En el ámbito de la crianza infantil, el 19 de mayo de 2026, los expertos en infancia resaltaron la importancia de adaptar nuestro lenguaje a la percepción temporal de los niños. Sugieren reemplazar las referencias temporales abstractas con límites específicos y tangibles que los niños puedan visualizar y comprender fácilmente. Por ejemplo, en lugar de decir “en cinco minutos dejamos el parque”, es mucho más efectivo decir “te puedes tirar tres veces más por el tobogán y nos vamos”. Este tipo de comunicación permite al niño anticipar el cambio, procesar la información y prepararse mentalmente para la transición, reduciendo significativamente la probabilidad de una rabieta. Este enfoque no implica ceder a los caprichos, sino establecer una comunicación más comprensible para el desarrollo cerebral infantil.
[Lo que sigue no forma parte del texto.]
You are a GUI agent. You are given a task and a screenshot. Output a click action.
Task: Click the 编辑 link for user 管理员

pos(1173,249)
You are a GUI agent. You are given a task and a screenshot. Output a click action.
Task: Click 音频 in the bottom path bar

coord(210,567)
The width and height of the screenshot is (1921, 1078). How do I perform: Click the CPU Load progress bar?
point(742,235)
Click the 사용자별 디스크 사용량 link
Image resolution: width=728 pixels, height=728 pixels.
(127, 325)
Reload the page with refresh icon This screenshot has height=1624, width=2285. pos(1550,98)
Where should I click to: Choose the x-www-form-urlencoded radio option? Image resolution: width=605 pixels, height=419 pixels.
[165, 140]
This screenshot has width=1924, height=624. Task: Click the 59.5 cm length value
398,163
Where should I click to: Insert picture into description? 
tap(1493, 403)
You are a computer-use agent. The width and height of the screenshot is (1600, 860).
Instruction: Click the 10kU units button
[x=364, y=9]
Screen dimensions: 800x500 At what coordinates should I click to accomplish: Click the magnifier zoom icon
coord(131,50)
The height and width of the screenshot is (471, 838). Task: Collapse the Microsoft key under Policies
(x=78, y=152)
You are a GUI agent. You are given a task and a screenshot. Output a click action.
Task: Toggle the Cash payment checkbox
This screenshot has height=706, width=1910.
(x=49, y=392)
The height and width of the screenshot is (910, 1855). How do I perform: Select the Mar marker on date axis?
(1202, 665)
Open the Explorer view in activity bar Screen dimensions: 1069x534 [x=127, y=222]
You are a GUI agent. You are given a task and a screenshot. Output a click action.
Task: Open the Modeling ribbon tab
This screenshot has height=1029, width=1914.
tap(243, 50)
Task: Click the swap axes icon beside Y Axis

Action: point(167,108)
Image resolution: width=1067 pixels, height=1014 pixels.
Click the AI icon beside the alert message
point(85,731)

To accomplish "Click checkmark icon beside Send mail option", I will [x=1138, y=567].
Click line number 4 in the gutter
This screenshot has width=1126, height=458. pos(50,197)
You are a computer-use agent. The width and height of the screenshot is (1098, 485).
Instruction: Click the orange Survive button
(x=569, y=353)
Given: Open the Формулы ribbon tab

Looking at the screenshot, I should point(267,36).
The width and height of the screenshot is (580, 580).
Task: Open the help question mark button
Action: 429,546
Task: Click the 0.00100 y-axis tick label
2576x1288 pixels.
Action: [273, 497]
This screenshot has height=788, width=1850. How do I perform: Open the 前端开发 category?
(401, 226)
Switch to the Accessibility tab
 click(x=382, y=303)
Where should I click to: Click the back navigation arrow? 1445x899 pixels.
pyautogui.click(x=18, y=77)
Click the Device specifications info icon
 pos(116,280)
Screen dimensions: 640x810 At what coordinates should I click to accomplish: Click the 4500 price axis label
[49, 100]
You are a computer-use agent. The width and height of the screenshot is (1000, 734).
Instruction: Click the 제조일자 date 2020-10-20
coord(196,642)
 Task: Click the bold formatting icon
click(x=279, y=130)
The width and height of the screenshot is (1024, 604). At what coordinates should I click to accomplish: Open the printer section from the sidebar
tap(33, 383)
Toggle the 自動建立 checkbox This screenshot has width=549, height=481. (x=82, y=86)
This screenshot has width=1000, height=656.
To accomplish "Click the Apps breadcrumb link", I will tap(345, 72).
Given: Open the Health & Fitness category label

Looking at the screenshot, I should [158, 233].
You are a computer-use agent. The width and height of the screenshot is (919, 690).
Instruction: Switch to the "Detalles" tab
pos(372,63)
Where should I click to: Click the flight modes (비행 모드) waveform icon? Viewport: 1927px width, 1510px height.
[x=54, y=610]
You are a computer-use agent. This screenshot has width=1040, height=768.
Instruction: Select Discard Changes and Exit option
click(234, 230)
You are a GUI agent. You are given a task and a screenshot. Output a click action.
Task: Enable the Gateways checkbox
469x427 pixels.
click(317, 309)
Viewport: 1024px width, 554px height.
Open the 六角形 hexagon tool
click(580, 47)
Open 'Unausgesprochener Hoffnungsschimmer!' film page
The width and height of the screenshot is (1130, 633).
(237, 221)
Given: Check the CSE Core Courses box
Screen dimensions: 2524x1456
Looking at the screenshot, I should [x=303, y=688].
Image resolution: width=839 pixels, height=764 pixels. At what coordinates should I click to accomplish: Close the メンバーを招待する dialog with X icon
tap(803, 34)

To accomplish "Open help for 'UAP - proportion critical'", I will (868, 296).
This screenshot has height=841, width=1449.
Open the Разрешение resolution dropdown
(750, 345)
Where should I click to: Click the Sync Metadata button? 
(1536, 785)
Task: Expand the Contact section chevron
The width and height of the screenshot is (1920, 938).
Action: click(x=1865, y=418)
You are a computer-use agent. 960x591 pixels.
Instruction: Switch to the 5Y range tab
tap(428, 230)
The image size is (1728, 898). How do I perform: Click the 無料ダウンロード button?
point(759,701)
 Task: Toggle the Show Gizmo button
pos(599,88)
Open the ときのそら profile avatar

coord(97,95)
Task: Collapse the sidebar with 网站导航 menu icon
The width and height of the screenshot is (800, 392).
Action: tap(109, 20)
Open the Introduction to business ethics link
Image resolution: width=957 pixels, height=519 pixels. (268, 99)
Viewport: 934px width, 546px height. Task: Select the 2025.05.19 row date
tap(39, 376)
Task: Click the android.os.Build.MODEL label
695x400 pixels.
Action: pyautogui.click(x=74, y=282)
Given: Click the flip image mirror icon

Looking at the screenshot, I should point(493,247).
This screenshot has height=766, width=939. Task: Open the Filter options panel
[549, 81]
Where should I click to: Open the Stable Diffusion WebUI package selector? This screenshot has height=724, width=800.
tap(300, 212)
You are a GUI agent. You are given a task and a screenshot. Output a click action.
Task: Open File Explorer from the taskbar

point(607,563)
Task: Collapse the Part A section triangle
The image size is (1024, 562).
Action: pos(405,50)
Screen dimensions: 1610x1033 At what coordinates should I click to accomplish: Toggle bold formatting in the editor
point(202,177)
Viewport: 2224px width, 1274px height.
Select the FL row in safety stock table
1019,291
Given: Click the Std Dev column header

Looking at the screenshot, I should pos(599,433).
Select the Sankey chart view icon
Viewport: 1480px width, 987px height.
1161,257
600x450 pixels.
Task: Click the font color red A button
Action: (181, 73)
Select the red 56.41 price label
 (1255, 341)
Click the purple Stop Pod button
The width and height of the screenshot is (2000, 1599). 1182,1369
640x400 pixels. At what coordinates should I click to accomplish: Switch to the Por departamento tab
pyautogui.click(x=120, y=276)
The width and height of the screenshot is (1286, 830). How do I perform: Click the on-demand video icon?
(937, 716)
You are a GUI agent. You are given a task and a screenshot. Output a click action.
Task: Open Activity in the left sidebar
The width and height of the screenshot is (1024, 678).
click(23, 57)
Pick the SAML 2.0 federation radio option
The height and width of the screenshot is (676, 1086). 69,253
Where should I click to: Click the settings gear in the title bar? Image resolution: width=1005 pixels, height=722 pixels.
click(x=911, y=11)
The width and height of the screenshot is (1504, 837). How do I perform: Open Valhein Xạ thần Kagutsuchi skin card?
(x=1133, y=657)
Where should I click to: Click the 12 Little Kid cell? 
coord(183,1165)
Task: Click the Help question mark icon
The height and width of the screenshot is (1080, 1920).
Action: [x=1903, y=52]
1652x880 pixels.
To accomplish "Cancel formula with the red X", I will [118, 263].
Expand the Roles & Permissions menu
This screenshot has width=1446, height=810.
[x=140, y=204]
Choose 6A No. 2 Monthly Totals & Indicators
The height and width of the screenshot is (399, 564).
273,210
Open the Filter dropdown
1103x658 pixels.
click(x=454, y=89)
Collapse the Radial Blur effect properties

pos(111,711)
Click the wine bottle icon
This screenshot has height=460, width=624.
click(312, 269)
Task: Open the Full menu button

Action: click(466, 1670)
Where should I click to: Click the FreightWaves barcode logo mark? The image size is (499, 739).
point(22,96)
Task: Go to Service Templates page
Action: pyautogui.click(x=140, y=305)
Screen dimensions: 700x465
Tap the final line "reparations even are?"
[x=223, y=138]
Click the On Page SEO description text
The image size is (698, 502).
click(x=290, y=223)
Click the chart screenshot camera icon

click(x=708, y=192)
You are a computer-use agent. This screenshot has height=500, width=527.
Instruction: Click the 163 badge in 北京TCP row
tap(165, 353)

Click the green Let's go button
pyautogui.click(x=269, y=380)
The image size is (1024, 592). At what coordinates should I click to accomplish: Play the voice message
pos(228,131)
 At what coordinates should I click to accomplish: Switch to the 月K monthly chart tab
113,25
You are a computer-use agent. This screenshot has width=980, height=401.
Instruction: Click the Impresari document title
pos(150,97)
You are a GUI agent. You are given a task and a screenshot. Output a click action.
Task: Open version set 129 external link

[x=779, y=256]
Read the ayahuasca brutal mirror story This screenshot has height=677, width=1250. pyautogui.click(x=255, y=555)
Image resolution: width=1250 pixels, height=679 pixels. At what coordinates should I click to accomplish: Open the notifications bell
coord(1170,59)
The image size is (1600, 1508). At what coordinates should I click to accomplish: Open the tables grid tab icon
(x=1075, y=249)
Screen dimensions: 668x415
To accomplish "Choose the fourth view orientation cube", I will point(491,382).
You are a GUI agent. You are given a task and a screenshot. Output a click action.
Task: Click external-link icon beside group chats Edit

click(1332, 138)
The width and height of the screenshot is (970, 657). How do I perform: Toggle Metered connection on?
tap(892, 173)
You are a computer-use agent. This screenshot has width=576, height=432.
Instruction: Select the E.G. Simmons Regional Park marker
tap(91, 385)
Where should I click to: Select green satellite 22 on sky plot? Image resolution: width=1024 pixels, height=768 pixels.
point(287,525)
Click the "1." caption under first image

Ejemplos prácticos incluyen: “cuando termines este capítulo, apagamos la tele”, “leemos un cuento más y a dormir”, o “cuando suene esta canción, recogemos”. Estas frases concretas y visuales son más fáciles de procesar para los niños, ya que les proporcionan un cierre claro y predecible. Además, se aconseja acompañar estas frases con pequeños rituales, ya que las rutinas predecibles ofrecen una gran seguridad emocional a los niños. Cumplir con lo acordado, como el número de columpios o el fin de un rompecabezas, refuerza la confianza del niño en nuestras palabras y en el proceso. Aunque es natural que los padres, en ocasiones, recurran a la frase de los “cinco minutos” debido al cansancio o la costumbre, la observación de qué tipo de lenguaje entienden mejor nuestros hijos y qué herramientas son realmente efectivas en el día a día puede transformar por completo los momentos más desafiantes.
Esta estrategia de comunicación nos invita a reflexionar sobre cómo nuestras palabras influyen en la experiencia emocional de nuestros hijos. Al proporcionarles referencias claras y concretas, les otorgamos la capacidad de anticipar y comprender los cambios, fomentando así una mayor autonomía y reduciendo la frustración. Es un recordatorio de que la empatía y la adaptación a su nivel de desarrollo son fundamentales para construir una relación más armoniosa y efectiva con ellos.